Da anziano, Fink classe 1941, tiene però a ribadirlo, non intende condannare la tecnologia in sé, magari in nome di nostalgie bucoliche che vanno persino di moda, si tratta di denunciarne gli effetti deleteri, che partono da un equivoco: una sostituzione di ruoli. Cresce il numero delle attività, sottratte alla persona, e delegate a mezzi sempre più performanti che agevolano il lavoro, creando l’illusione della facilità e quindi del successo. Paradossalmente, la minaccia incombe in particolare su mestieri cosiddetti creativi: tutti fotografi, tutti giornalisti, reporter, poeti, e via enumerando ambiti in cui i mezzi elettronici aprono e spianano la via. Anche se, in definitiva, l’inganno viene alla luce. Editoriali, tesi di laurea, persino discorsi politici, scopiazzati da Wikipedia, sono, ormai, incidenti frequenti. Un tempo, un nostro brillante collega saccheggiava disinvoltamente gli scritti di Montanelli.

Sta di fatto che, oggi la diffusione del selfie ha svilito il significato, i contenuti, l’estetica della fotografia rendendo qualsiasi luogo o situazione meritevole di un’immagine: un ponticello, una piscina, un tramonto, un piatto al ristorante, insomma tutto, purché vi compaia anche l’autore dello scatto. Ed è a questo punto che un’abitudine, di chiaro tipo turistico o mondano, può rivelare una tendenza che va oltre spostandosi sul piano delle manie e delle derive caratteriali. Dal «selfie» al «selfish»: fra i due termini inglesi si è stabilita una correlazione, oggetto di allarme e di ricerche nell’ambito psicologico e sociologico. Fotografarsi in continuità non è un tic innocente. Rischia di contribuire a coltivare quella compiacente attenzione su se stessi che caratterizza il narciso. Un comportamento diffuso tanto da diventare fenomeno, tale da provocare situazioni di disagio che chiedono appropriati interventi. Un paio di settimane fa, sul domenicale di Tamedia «SonntagsZeitung» si denunciavano le conseguenze di questo culto di sé sulle persone vicine, in particolare il partner nella coppia. Insomma, il narciso non è soltanto uno che se la tira e magari si rende antipatico. Il guaio è che crea vittime. Costrette a ricorrere all’intervento di appositi gruppi d’autodifesa.

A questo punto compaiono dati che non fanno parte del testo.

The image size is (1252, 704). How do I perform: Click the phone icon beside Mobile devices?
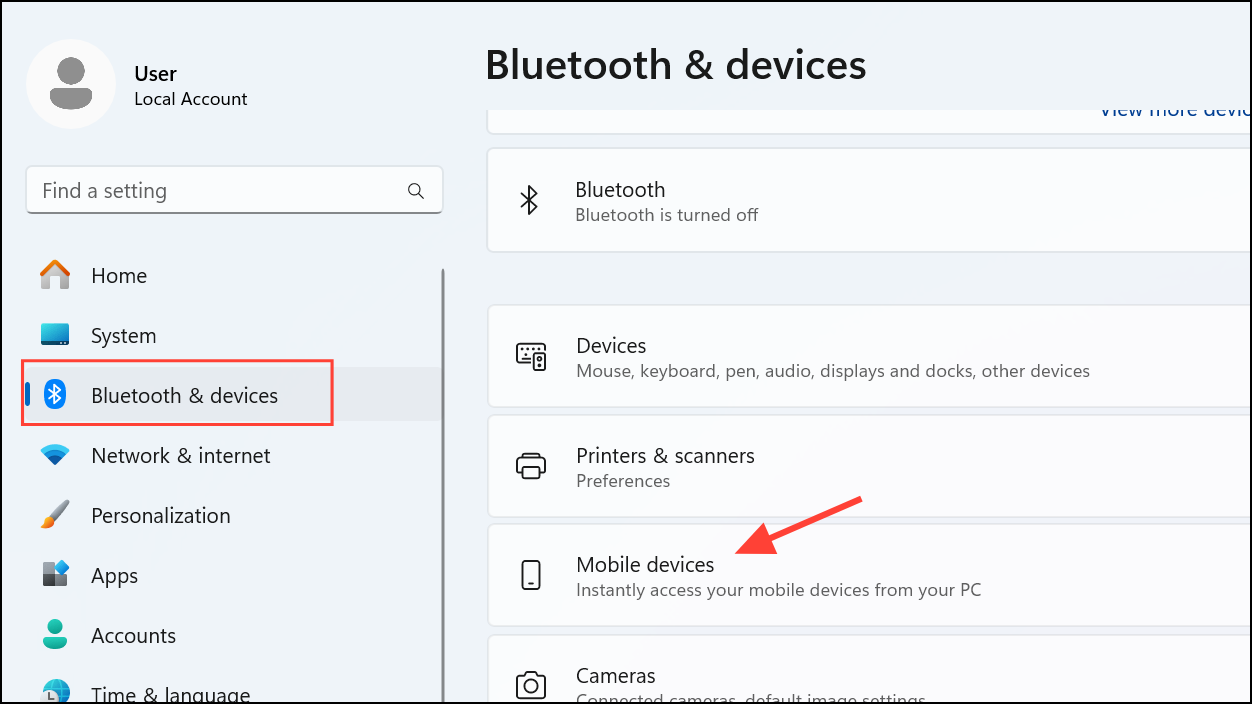tap(531, 575)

Infine, parlando dei rischi, provocati dalle immagini, le tante, le troppe immagini che ci circondano, in una sorta di assedio, è inevitabile pensare alla recente campagna elettorale per le cantonali. Le stesse facce, per mesi e mesi, su teleschermi, manifesti stradali, volantini, santini e via enumerando un eccesso che mette alla prova loro, i protagonisti, e noi, il pubblico. La parola conclusiva lasciamola a Gillo Dorfles: «Dopo la sollecitazione primaria, il messaggio provoca stanchezza, saturazione, finisce per consumarsi».